===== Passage to read =====
# Boat Logos



## C.Ward (Jan 19, 2016)

I need new vinyl logos for my skiff, I’ve tried to contact the builder several times but I have not received a response. Has anyone had logos made for their skiff? Any recommendations?


----------



## DuckNut (Apr 3, 2009)

Do a search on here as there were several in the past.

Or go to your local graphic shop, fire up the interweb and have them print it from their website.

What boat are you talking about?


----------



## C.Ward (Jan 19, 2016)

Thanks, I found a few of the post from a few years back. The boat is an East Cape Caimen. I didn't think I would be able to enlarge the Caimen logo off of their website without distorting it when expanded.


----------



## permitchaser (Aug 26, 2013)

All of us who have older boats all need logo and trim updates. I can't remember who the vinyl guy on here is. Maybe @paintitblack


----------



## TX_Brad (Jun 8, 2018)
=====
**Required actions**
A. In the boat logo thread, what boat does C.Ward own?
B. Translate this sentence from the boat logo thread into Spanish: "Do a search on here as there were several in the past."
The lines that come after the boat logo thread have nothing to do with it.
===== Dataset section =====
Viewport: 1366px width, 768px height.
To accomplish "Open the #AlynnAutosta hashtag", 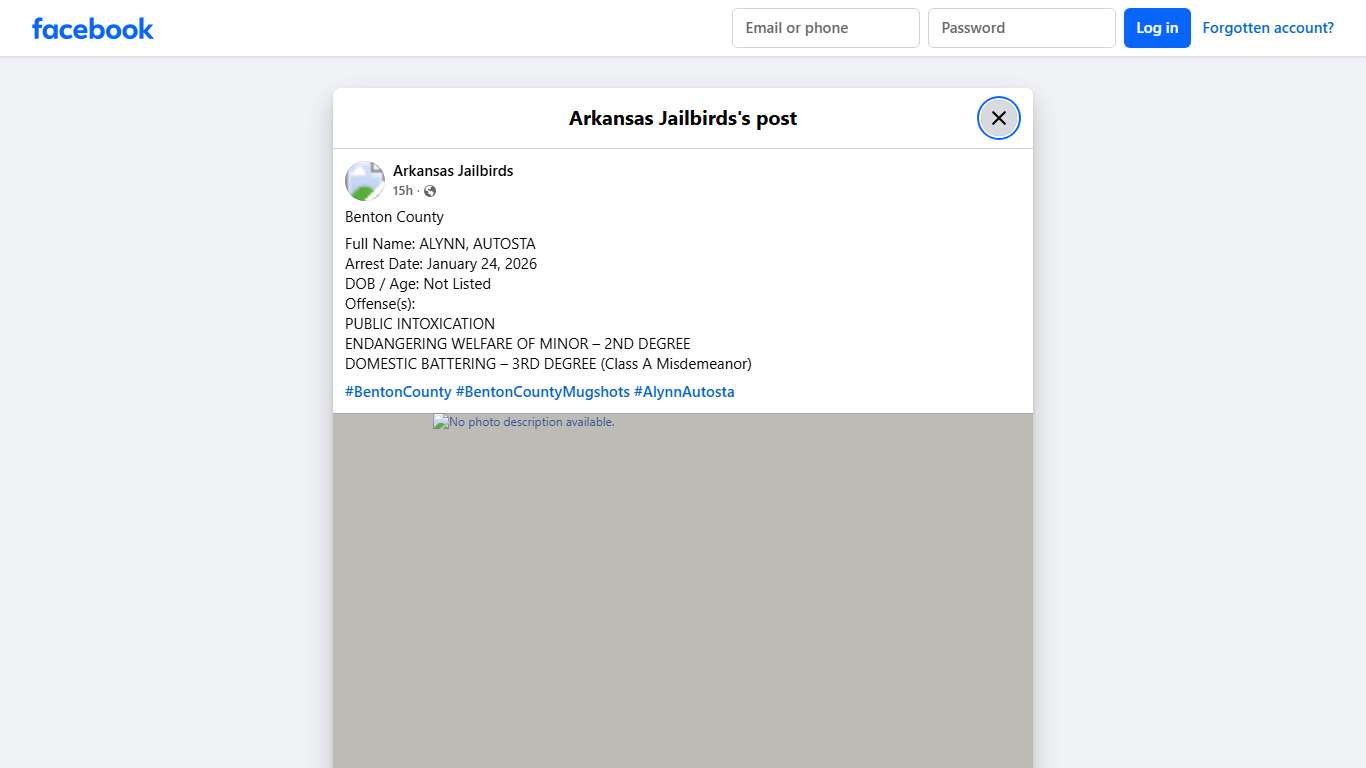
=====
**Correct answers**
A. An East Cape Caimen.

B. Haz una búsqueda aquí, ya que hubo varias en el pasado.